I have been asked to comment about this.
To put the post in perspective, a jargon glossary is like a collection of expressions used within a specific group of individuals with similar interests. Normally jargon is not intended for outsiders.
Overall, the post is a nice coffee table reading. The title states this is a complete glossary of essential SEO jargon. However, it can be argued whether the glossary is complete or if some entries of the glossary are indeed essential to SEOs.
Within SEO circles, jargon connected to search engine technology often comes with two elements:
To the poster’s credit, not all entries of the glossary have (a), (b), or both, but are actually informative. Like some of the comments these generate, some are entertaining.
Unfortunately the LSI entry comes with both, (a) and (b). Last time I revisited the post the LSI entry was ignored by commenters. I could have posted these comments there and add content to their blog, but I decided at the last minute to add content to this blog, instead.
Now let’s comment on the sustantive part.
Firstly, two different concepts are almost concatenated by the poster: LSI and the so-called “long tail”. The former is based on SVD, and the later is an expression that describes a distribution. Research on long tail-shaped distributions are found in Mandelbrot’s early work from the 50’s and 60’s, and even before Mandelbrot. Page 84 of James Gleick’s best-seller, Chaos (1987) also mentions a long tail distribution Mandelbrot came across.

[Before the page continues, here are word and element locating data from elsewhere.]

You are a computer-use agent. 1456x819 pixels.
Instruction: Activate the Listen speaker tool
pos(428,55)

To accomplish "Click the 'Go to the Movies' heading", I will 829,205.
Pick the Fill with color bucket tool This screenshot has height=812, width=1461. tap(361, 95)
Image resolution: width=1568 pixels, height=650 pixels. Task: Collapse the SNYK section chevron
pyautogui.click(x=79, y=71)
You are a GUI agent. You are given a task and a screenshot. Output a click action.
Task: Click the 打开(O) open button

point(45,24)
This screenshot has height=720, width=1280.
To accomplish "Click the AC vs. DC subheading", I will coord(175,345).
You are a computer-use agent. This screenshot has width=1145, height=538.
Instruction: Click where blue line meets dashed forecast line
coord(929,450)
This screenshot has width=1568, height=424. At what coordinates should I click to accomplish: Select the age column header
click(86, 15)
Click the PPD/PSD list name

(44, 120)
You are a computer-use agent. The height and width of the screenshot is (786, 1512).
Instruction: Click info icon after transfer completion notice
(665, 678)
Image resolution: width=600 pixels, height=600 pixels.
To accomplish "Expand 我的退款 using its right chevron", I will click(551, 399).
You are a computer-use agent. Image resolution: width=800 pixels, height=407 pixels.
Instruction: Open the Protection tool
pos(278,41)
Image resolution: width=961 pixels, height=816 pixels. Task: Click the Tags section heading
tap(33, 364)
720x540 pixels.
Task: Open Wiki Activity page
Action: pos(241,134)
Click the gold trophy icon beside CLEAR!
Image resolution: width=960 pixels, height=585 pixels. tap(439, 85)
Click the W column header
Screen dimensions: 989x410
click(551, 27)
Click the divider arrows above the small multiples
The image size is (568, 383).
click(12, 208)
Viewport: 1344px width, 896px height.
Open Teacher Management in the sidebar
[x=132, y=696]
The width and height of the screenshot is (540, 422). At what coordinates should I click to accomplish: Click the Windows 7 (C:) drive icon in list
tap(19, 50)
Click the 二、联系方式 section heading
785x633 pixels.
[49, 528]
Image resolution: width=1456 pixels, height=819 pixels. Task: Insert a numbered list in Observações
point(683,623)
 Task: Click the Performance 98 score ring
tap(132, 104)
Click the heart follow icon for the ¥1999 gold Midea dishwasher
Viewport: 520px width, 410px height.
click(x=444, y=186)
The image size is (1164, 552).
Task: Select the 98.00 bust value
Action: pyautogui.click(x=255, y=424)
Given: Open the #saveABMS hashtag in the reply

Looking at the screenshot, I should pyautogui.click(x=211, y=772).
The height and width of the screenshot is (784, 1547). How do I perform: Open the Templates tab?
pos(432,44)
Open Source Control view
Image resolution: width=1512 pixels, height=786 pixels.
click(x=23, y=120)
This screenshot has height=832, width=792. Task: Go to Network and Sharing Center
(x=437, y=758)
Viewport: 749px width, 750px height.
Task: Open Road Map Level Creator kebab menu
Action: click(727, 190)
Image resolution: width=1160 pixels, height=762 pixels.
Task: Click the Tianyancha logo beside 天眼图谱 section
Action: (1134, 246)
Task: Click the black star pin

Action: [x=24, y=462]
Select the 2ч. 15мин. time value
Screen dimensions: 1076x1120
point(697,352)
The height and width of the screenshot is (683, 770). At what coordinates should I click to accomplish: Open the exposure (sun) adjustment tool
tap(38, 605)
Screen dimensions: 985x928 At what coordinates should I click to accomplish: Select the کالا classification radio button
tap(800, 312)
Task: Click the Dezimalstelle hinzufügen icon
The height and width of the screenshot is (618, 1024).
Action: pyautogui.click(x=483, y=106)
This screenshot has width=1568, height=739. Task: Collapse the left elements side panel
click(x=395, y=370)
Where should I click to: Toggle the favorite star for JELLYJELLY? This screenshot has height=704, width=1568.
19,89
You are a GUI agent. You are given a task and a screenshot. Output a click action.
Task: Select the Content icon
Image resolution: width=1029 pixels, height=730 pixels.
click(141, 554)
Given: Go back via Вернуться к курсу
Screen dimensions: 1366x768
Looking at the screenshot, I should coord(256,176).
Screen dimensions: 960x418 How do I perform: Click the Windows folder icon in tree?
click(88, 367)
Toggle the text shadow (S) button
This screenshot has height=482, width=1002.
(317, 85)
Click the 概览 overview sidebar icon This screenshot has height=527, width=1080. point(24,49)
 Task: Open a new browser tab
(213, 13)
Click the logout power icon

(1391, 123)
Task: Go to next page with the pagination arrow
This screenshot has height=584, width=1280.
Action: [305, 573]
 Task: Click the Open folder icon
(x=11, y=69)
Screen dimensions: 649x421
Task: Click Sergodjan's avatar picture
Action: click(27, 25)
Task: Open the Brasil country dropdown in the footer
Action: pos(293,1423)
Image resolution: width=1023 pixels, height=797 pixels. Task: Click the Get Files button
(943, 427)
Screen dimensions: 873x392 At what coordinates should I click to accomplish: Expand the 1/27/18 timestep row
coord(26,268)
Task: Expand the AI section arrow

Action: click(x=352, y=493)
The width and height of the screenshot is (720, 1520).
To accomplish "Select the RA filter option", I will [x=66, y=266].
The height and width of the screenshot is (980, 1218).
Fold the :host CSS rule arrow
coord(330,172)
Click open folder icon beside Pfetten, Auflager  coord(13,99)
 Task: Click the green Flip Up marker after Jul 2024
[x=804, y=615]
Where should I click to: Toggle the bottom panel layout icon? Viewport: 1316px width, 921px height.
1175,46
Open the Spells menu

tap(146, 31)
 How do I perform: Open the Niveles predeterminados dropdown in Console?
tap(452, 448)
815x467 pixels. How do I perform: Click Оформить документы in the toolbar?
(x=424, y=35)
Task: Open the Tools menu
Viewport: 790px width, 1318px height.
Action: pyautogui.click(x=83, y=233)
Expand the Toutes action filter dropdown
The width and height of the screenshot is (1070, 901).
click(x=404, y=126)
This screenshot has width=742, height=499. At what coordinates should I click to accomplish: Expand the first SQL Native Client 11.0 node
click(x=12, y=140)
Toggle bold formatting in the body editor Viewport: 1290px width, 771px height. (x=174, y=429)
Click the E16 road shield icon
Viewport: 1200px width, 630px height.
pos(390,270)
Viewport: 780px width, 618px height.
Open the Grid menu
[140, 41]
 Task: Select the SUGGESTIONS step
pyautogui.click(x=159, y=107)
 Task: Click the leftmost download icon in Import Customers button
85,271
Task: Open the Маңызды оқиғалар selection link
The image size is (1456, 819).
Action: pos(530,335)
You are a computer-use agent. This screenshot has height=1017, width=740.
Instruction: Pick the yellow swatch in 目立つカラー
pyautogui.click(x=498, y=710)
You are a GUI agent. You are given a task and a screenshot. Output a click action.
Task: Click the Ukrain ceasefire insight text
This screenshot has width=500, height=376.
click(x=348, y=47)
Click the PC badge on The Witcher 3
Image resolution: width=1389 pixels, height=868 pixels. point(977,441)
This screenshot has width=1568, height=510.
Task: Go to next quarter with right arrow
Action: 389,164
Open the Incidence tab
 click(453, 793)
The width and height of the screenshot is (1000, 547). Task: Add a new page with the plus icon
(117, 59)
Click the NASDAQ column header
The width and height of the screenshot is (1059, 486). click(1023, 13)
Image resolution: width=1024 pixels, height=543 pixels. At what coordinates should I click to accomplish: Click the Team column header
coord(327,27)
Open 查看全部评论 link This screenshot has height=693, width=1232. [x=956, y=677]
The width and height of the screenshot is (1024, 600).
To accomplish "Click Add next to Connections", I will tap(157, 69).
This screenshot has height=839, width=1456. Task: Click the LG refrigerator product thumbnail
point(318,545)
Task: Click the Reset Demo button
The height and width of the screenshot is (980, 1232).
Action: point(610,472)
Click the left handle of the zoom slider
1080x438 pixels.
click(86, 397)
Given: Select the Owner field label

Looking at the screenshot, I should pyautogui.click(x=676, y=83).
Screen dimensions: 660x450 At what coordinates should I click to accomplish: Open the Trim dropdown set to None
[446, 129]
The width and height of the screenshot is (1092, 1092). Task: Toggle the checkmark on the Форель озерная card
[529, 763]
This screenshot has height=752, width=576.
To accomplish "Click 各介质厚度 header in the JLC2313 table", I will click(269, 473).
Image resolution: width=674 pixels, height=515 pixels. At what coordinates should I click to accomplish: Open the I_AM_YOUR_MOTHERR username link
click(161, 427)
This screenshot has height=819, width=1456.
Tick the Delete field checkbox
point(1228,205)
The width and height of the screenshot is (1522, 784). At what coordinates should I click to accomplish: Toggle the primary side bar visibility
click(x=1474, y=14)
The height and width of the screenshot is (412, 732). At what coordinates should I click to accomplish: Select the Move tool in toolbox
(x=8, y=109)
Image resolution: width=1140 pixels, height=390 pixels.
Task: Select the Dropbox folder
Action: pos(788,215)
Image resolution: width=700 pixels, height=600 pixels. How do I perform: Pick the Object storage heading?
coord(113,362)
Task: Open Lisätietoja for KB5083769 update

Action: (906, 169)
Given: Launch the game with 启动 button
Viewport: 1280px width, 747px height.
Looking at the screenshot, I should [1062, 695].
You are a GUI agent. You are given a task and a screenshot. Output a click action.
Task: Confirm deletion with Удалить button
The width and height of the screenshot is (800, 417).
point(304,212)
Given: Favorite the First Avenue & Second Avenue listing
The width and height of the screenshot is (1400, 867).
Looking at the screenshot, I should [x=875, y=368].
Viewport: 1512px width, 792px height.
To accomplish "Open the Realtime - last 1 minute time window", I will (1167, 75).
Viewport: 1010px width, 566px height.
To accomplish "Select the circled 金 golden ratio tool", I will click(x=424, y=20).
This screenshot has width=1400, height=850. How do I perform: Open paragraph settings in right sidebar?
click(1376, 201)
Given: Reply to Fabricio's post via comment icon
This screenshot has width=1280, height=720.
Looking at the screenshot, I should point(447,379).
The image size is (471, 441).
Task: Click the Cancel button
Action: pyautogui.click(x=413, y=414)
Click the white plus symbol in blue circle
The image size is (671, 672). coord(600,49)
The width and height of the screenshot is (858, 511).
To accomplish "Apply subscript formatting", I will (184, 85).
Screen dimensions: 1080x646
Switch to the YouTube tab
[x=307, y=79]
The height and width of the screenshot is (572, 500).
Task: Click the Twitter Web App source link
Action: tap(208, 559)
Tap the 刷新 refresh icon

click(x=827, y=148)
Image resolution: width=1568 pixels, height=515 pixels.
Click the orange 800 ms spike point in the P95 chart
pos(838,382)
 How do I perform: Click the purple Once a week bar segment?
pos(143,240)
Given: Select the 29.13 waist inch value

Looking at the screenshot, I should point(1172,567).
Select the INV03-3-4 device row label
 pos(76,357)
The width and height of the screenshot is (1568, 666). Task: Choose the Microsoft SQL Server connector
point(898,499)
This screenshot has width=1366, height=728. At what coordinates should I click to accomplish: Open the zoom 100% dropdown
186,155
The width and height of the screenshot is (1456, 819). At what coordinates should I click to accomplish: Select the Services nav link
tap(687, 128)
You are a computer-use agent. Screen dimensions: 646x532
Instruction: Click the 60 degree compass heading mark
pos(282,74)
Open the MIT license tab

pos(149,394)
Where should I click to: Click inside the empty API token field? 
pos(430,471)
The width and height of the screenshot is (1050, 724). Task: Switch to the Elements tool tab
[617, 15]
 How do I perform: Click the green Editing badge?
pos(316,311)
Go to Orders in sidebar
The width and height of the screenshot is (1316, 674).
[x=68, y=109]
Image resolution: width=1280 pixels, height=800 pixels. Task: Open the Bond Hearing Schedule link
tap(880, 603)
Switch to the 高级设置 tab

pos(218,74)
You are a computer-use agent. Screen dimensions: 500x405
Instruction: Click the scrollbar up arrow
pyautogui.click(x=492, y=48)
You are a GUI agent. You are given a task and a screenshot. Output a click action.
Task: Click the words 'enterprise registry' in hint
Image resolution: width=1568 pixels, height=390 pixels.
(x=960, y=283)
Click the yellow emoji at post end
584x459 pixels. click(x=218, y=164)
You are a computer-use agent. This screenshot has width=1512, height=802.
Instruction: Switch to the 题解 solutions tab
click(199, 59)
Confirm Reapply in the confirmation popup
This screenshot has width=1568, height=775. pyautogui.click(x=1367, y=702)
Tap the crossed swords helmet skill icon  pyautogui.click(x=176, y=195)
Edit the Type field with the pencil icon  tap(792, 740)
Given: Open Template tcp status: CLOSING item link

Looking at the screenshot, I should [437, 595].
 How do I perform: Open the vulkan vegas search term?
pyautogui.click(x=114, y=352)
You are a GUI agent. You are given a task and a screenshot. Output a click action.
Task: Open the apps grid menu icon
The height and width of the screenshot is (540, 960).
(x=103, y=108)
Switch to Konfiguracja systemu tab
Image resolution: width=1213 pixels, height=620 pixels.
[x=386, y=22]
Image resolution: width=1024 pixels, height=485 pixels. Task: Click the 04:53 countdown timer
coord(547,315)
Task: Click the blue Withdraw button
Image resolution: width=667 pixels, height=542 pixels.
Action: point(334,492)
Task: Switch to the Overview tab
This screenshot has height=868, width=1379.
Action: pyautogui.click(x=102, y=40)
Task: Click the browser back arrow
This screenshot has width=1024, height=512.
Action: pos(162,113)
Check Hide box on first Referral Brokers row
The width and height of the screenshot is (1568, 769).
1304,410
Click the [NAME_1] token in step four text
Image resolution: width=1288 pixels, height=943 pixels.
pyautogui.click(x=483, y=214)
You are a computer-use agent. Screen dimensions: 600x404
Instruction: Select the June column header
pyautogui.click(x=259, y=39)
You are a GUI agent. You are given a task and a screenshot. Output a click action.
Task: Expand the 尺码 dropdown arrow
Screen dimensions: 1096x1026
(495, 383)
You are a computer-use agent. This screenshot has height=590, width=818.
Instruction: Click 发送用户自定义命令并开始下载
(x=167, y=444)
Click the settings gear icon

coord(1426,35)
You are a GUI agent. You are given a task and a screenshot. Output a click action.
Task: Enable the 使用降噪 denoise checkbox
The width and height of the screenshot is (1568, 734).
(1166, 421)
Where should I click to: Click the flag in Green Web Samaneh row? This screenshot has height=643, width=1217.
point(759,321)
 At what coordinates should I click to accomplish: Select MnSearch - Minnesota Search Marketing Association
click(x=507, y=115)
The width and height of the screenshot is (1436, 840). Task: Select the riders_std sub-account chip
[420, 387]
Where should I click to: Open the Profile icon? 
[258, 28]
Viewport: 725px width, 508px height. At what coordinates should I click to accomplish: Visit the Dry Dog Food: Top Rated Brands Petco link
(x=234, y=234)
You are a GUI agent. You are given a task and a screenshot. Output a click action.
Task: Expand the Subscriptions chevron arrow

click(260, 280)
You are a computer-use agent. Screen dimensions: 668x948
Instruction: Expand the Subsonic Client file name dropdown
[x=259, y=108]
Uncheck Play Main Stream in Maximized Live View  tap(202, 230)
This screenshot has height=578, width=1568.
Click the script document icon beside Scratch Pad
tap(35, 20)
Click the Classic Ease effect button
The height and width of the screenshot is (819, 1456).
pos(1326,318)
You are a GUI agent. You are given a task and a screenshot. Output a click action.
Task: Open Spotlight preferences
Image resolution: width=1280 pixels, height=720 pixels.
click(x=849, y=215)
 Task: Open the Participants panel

Secondly, LSI is not exactly document indexing as some may loosely imply by reading the LSI entry and as many SEOs have claimed in the past. LSI is applied to already indexed documents from which terms have been extracted and already scored with a particular term weight model. Thus before applying LSI, terms and docs are identified and indexed. Now using LSI to cluster terms and documents and then reclassifying these is a different thing. Sometimes this is called reindexing and loosely referred to as “indexing” by few folks.
The initial statement of the LSI entry is simply sloppy, a hearsay, and made out of thin air: “LSI(Latent Semantic Indexing) This mouthful just means that the search engines index commonly associated groups of words in a document”.
The other problem with this statement is the informational service it provides to the casual reader, who might believe and repeat such notion of LSI across the Web. Besides, LSI is not essential to SEOs.